The authors analyzed data collected from each state and made projections based on a number of factors influencing obesity rates, including the cost of healthy and unhealthy foods, gas prices and Internet access. "Predicting obesity is tricky and no one variable showed up as causing obesity,  said one of the author.

One of the authors of the report, said the prospect of such increasing rates, particularly those of severely obese Americans, is alarming since efforts aimed at helping people lose weight have so far proven relatively ineffective. "Their weight continues to increase. Over the last 10 years, it has gone up tremendously," he said in a press conference. "This is a group at great risk of health complications, and yet they are increasing at an even greater rate than the rate of obesity."

Barbara Moore, the president of Shape UP America! at national campaign to raise awareness about obesity as a health issue said "Obesity is caused by a perfect storm of a multiplicity of factors and not one factor is going to be entirely responsible for this problem … personal choice and responsibility does play a part but a part of many other factors."

Although recent data suggest that rates of obesity have reached a plateau, current rates of obesity are still alarmingly high. About 34 percent of adults are currently obese, creating a whole host of expensive, chronic health problems, such as cardiovascular disease and diabetes.

The report's authors said a number of factors could lead to the predicted rise in obesity. About two-thirds of Americans are currently overweight and could continue to gain weight and move into the obese category.


  • About 35.7 per cent of the adult American population suffers from obesity now.
  • Over 42 per cent of adult Americans will be obese in 2030
  • Percentage of severely obese to double between 2010 and 2030, growing from five per cent to 11 per cent by 2030
  • Non-Hispanic blacks have the highest obesity rates at 44.1 per cent
  • Treating additional obese people to cost $550bn over 20 years
  • Medical-related costs of obesity estimated at $150 bn a year
  • Obesity costs account for about nine per cent of annual medical costs
  • At least 30 per cent of the populace is obese in most US southern states - Mississippi has the highest rate at 34 per cent
  • The western US has the lowest obesity rates, with Colorado at 21 per cent
Institute of Medicine (IoM) released a report that rejects the idea that obesity is largely the result of a lack of willpower and personal responsibility of the people of America. US has an 'obesity-promoting environment', an 'average person' cannot maintain a healthy weight. 

IoM Suggested some dramatic measures and changes, Recommends schools be the focus for anti-obesity efforts, It wants schools to ensure quality physical activity and awareness of nutritional standards among children,  about 50 percent of severe obesity in adults is consequence of obesity in childhood.

Currently about 17 percent of children and adolescents are obese. Anti-obesity measures such as better urban design, access to recreational facilities, workplace health promotion and new drugs could help reign in the problem.

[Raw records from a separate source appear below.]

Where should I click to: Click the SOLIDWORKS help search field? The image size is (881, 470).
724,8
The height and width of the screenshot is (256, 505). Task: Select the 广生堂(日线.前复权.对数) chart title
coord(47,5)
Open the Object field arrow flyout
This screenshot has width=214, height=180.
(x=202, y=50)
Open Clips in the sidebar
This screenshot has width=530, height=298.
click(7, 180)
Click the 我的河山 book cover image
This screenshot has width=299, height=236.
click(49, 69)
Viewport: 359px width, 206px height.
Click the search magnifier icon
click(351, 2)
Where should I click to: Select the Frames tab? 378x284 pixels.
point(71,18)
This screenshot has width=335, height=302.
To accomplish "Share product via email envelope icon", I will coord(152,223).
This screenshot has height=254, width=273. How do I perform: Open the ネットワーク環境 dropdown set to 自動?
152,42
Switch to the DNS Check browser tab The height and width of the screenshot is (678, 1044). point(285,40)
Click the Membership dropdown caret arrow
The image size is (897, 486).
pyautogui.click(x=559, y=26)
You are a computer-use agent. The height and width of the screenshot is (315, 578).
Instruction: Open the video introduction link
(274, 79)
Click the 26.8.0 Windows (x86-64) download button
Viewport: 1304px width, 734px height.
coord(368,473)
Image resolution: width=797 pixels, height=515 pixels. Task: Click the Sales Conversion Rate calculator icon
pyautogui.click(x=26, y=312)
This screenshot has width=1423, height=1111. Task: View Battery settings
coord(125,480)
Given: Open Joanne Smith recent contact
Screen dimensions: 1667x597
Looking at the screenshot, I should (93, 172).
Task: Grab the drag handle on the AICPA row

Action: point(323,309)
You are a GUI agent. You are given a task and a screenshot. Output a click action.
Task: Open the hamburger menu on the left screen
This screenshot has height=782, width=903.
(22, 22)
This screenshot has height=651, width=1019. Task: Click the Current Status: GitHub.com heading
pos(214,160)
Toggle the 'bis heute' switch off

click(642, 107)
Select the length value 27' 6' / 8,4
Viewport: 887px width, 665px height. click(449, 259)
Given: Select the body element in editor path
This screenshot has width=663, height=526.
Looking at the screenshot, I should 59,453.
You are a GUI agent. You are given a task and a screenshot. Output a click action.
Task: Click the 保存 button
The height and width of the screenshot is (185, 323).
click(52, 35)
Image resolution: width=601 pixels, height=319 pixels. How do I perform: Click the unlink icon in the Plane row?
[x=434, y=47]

Doctors asked to play a more aggressive role. And employers have been urged to promote healthy eating and offer obesity-related health coverage.

IoM blamed Us farm policy, Lawmakers and food industry for obesity epidemic. 

  • The industry is worth about $1.5 trillion annually
  • About $175m has been spent on lobbying since 2009, including an effort to defeat proposed sugary-drinks tax that was led by Coca-Cola and Pepsi
  • Lobbyists spent more than $40m to defeat the sugary-drink tax - they defeated the soda tax initiatives in 23 US states
  • The industry spent close to $1m fighting school menu changes
  • In US schools, tomato sauce on pizza is counted as a vegetable
  • In 2011 McDonald's Corp spent over $1.5m on lobbying efforts, Nestle spent close to $4m
The IoM panel also suggested to tax sugar-sweetened beverages, as their link to obesity is stronger than that of any other food or beverage.

So who is to blame for the problem? Do the IoM's recommendations go far enough? And is it time to re-examine the framework when dealing with the issue of obesity?